The second part of his conclusions concerning New Age is that it is a secularised esotericism with historic roots in the renaissance, the radical reformers (Schwärmgeister), romanticism and occultism. From renaissance comes the inspirations from neoplatonism and hermeticism, the interest in astrology, magic and alchemy and the theosophical speculations. Hanegraaff writes:
”It adopts from traditional esotericism an emphasis on the primacy of personal religious experience and on this-worldly types of holism (as alternatives to dualism and reductionism), but generally reinterprets esoteric tenets from secularised perspectives. Since the new elements and ’causality’, the study of religions, evolutionism, and psychology are fundamental components, New Age religion cannot be characterised as a return to pre-Enlightenment worldviews but is to be seen as a qualitatively new syncretism of esoteric and secular elements.” [iv]
The esoteric legacy also provides some points of contact especially in defining the inner meaning of creation, its wholeness as living nature and as a network of internal correspondences, creation and every single creature as signs of a greater reality. In this area evangelicals need the help of patristic and especially the eastern orthodox tradition e.g. speaking of the Logos and the Spirit as the uncreated energies of God made known to us in the created energies of creation. The importance of personal experience is not far from our own conversion experiences and our understanding of the life of the disciple as an ongoing process of sanctification. Our big chance in meeting with seekers of the new spiritual milieu is the sharing of experiences. Our challenge is how to avoid experience as the sole evidence of truth and instead point to Jesus as the Way, the Truth and the Life and the Holy Spirit as the one who leads us into all truth.

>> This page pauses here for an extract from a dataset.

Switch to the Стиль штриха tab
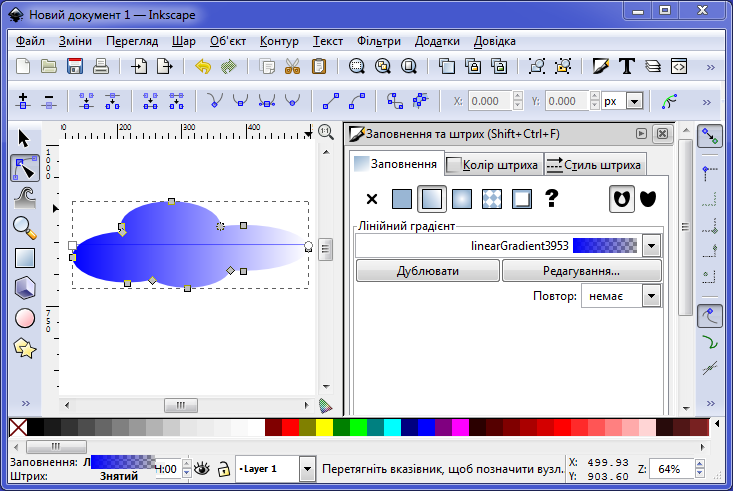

The final conclusion of Hanegraaf is:
”The New Age movement is the cultic milieu having become conscious of itself, in the later 1970s, as constituting a more or less unified ’movement’. All manifestations of this movement are characterised by a popular western culture criticism expressed in terms of a secularised esotericim.” [v]
Area of conflict: Alternative culture
Since the seekers’ milieu is to be understood as an alternative culture the first area of spiritual conflict is to be found on the cultural level, including politics, economy, and science. I have already pointed out the criticism of dualistic and reductionistic tendencies in ”dogmatic Christianity” and materialistic scientific way of thinking.
The danger for the church is to become hypnotised by the apparent criticism of the church and of our most precious doctrines, excluding ourselves from a constructive dialogue and co-operation on the many areas where we share common interests. Materialistic reductionism in the name of science is also our ”enemy”. It is a real temptation to avoid engaging in the work for world peace and justice, for the protection of nature, for animal rights, for a sound ecology in order not to be classified New Age or for fear of the Church being infiltrated by New Age through these people of good will.
The second danger in this area is that culture only will be influenced by New Age paradigms and paradigm shifts and thus loose its contacts with its spiritual roots, if Christians for fear of being identified with New Age withdraw for any contact with the new spiritual milieu and its ideologists as well as its seekers. If we as Christians are not present to modern seekers and in an open dialogue, sharing the dreams of a healed Earth as a common quest, we will not be able to give a biblical perspective of holism, of how God through his creative Word, the divine Logos ordered the universe so as to find its meaning, goal and consummation in Christ, who thus is the logos of creation, and of how sin disrupted this logos of creation, and of how we are in need of the same Christ for salvation and restoration of creation.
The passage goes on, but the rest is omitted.